-- BEGIN THE INPUT --
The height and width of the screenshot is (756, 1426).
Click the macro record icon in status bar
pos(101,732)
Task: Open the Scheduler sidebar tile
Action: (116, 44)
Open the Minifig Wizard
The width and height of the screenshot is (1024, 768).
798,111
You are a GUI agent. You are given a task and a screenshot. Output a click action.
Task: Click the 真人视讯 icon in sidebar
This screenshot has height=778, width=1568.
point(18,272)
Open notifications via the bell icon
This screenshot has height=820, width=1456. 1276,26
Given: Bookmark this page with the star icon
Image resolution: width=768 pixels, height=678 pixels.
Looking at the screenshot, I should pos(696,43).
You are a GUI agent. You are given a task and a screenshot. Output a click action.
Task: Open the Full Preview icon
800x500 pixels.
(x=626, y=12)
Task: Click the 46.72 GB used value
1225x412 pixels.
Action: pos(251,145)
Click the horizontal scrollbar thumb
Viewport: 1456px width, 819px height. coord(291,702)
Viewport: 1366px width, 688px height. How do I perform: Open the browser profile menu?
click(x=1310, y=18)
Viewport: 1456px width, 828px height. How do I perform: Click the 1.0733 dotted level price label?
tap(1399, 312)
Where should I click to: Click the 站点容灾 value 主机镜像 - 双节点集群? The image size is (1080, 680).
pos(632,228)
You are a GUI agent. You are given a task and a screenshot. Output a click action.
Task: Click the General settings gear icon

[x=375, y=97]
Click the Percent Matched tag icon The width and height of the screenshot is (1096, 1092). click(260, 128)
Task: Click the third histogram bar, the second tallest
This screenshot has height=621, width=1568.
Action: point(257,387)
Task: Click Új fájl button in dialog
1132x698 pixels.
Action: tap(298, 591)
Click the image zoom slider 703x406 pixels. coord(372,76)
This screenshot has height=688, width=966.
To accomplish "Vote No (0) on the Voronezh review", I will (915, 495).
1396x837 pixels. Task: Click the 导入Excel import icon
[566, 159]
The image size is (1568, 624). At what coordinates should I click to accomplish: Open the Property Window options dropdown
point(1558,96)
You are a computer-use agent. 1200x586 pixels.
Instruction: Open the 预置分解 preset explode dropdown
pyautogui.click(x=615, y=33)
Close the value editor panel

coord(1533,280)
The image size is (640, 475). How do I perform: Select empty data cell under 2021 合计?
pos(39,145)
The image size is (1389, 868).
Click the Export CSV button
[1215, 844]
-- END THE INPUT --
> [THE REQUEST]: Transcribe the lines without alteration, beginning with the line that contains "Open notifications via the bell icon" and ending after the line that contains "point(1558,96)".

> [ANSWER TO THIS EXERCISE]:
Open notifications via the bell icon
This screenshot has height=820, width=1456. 1276,26
Given: Bookmark this page with the star icon
Image resolution: width=768 pixels, height=678 pixels.
Looking at the screenshot, I should pos(696,43).
You are a GUI agent. You are given a task and a screenshot. Output a click action.
Task: Open the Full Preview icon
800x500 pixels.
(x=626, y=12)
Task: Click the 46.72 GB used value
1225x412 pixels.
Action: pos(251,145)
Click the horizontal scrollbar thumb
Viewport: 1456px width, 819px height. coord(291,702)
Viewport: 1366px width, 688px height. How do I perform: Open the browser profile menu?
click(x=1310, y=18)
Viewport: 1456px width, 828px height. How do I perform: Click the 1.0733 dotted level price label?
tap(1399, 312)
Where should I click to: Click the 站点容灾 value 主机镜像 - 双节点集群? The image size is (1080, 680).
pos(632,228)
You are a GUI agent. You are given a task and a screenshot. Output a click action.
Task: Click the General settings gear icon

[x=375, y=97]
Click the Percent Matched tag icon The width and height of the screenshot is (1096, 1092). click(260, 128)
Task: Click the third histogram bar, the second tallest
This screenshot has height=621, width=1568.
Action: point(257,387)
Task: Click Új fájl button in dialog
1132x698 pixels.
Action: tap(298, 591)
Click the image zoom slider 703x406 pixels. coord(372,76)
This screenshot has height=688, width=966.
To accomplish "Vote No (0) on the Voronezh review", I will (915, 495).
1396x837 pixels. Task: Click the 导入Excel import icon
[566, 159]
The image size is (1568, 624). At what coordinates should I click to accomplish: Open the Property Window options dropdown
point(1558,96)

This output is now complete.